E os problemas relacionais. As pessoas tiveram que conviver sob o mesmo teto, algumas famílias se aproximaram mas algumas tensionaram as relações, ficaram mais difíceis. 

 

Decepção com as pessoas
À medida que as características do outro afloram, que estavam escondidas num cotidiano mais rápido e onde a  convivência era menor, vem a decepção. Até por conta do comportamento de pessoas que se recusam a cumprir normas sanitárias. 

A decepção faz parte da vida. Os adultos teriam mais recursos para administrar isso, mas penso que isso faz parte do processo de amadurecimento, poder enxergar aspectos do outro que antes não conseguíamos. É aquela história de ter um amigo de 10 anos, mas quando faz uma viagem de 10 dias com ele, a coisa muda completamente.
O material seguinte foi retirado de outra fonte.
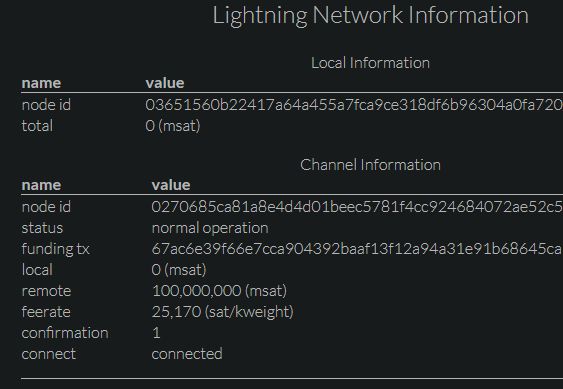Viewport: 563px width, 389px height.
Task: Select the Channel Information table caption
Action: pos(370,165)
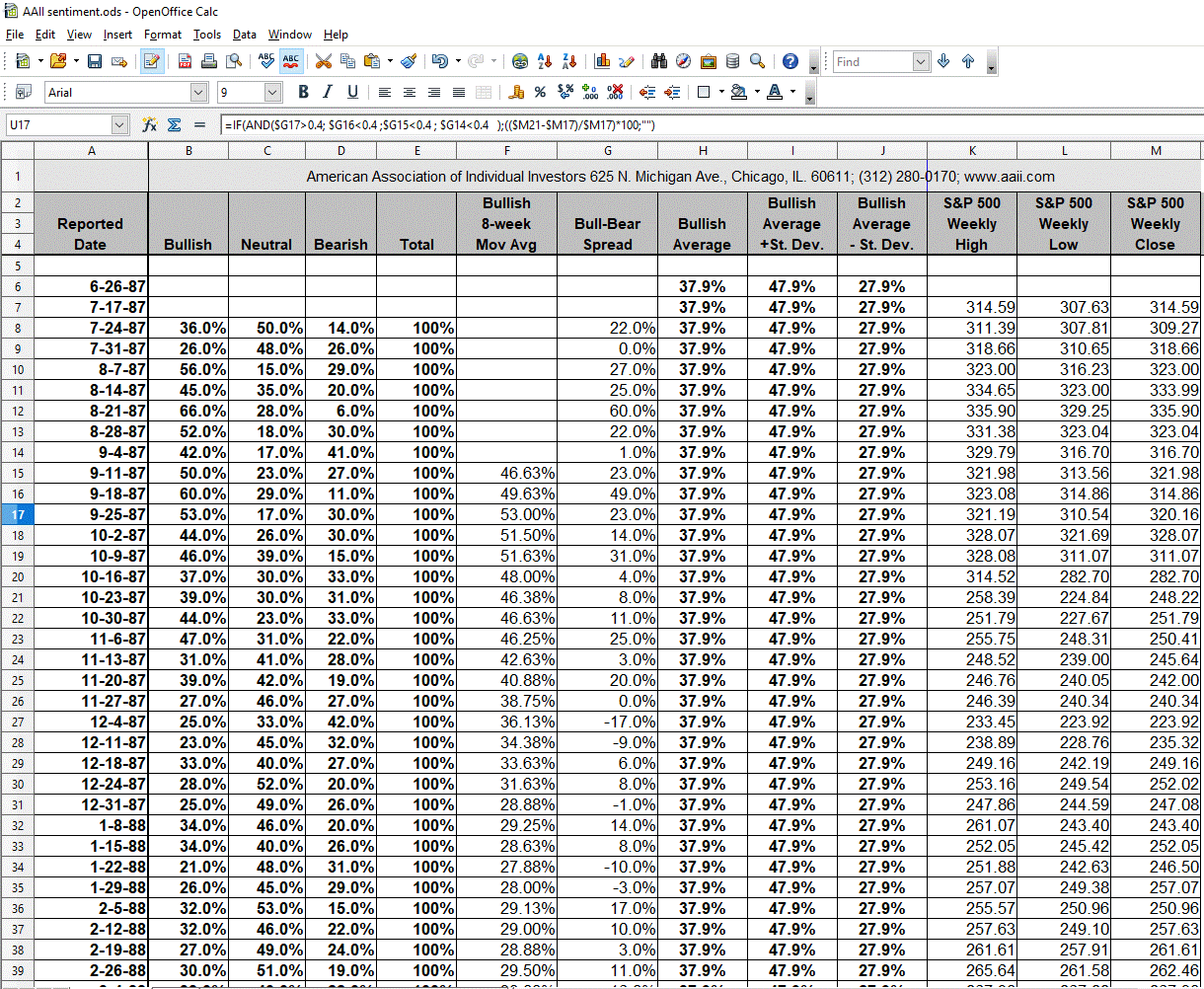This screenshot has width=1204, height=989.
Task: Open the Format menu
Action: point(162,35)
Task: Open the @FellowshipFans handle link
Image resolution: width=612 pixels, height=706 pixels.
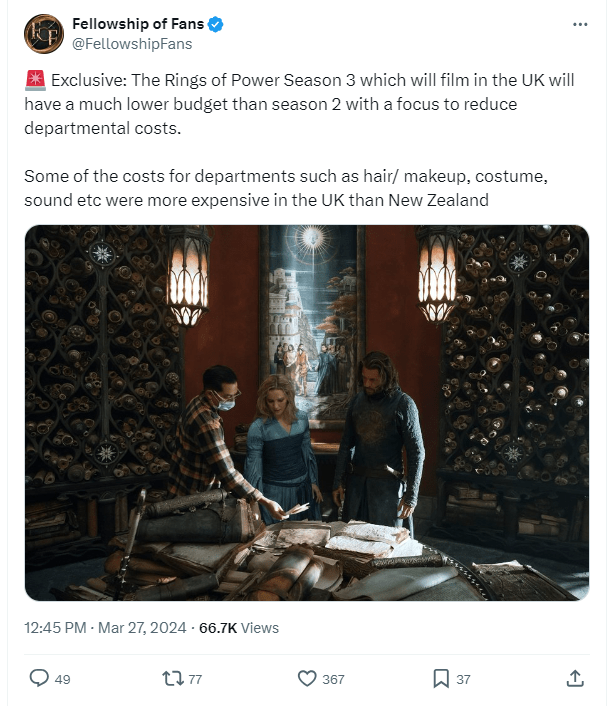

Estamos vendo isso em muitos casamentos, olhar de perto pode ter aproximado mas também pode ter assustado. As pessoas assustadas ficam sem chão, sem saber o que fazer. Sugiro que as pessoas não se precipitem em tomar decisões, como se separar, e sim assimilem e se deem um certo tempo para entender o peso disso na relação, e não tomar decisões intempestivas.

 

Negacionistas
Uma coisa é discutir política, mas não é disso que se trata. Se é uma pessoa que você tem afeto talvez dar tempo ao tempo e não haver um enfrentamento, pode ajudar. Se há uma radicalização e uma negação, aí o enfrentamento é um processo natural, e tem que haver. O conflito não significa ofensa, humilhação, agressividade e violência. Conflito entre pessoas maduras significa argumentação.

 

Pessoa que crê em mentiras
Ser adulto e ter razoável saúde mental significa ter dúvidas. Tenho muito medo de pessoas que tem convicções inabaláveis. É preciso comparar as convicções com a realidade. Não se trata de achar que a vacina “pode” funcionar. As vacinas estão funcionando, isso é um fato. E não há problema em mudar de opinião, é bastante saudável. A pessoa corre o risco de ficar muito distante da realidade e perder contato com pessoas, perder trabalho. 

 

Volta ao normal
Sou um pouco pessimista. Não acho que as pessoas vão sair melhores, no sentido espiritual, grandioso, de lições do tipo “a vida é tão frágil, vamos valorizar”. Vamos sair muito piores, talvez demoremos uma década para nos recuperarmos. O que sugiro é que as pessoas façam uma auto-observação, autocrítica, e escolham de que forma vamos nos recuperar e nos recolocar na vida. As artes, os esportes terão um papel fundamental, para que a gente não mergulhe apenas nas mazelas, nas dores, no sofrimento, mas tenhamos possibilidade de espairecer um pouco, sonhar um pouco, sair pelo caminho da arte para nos salvar desta realidade que tem sido tão dura.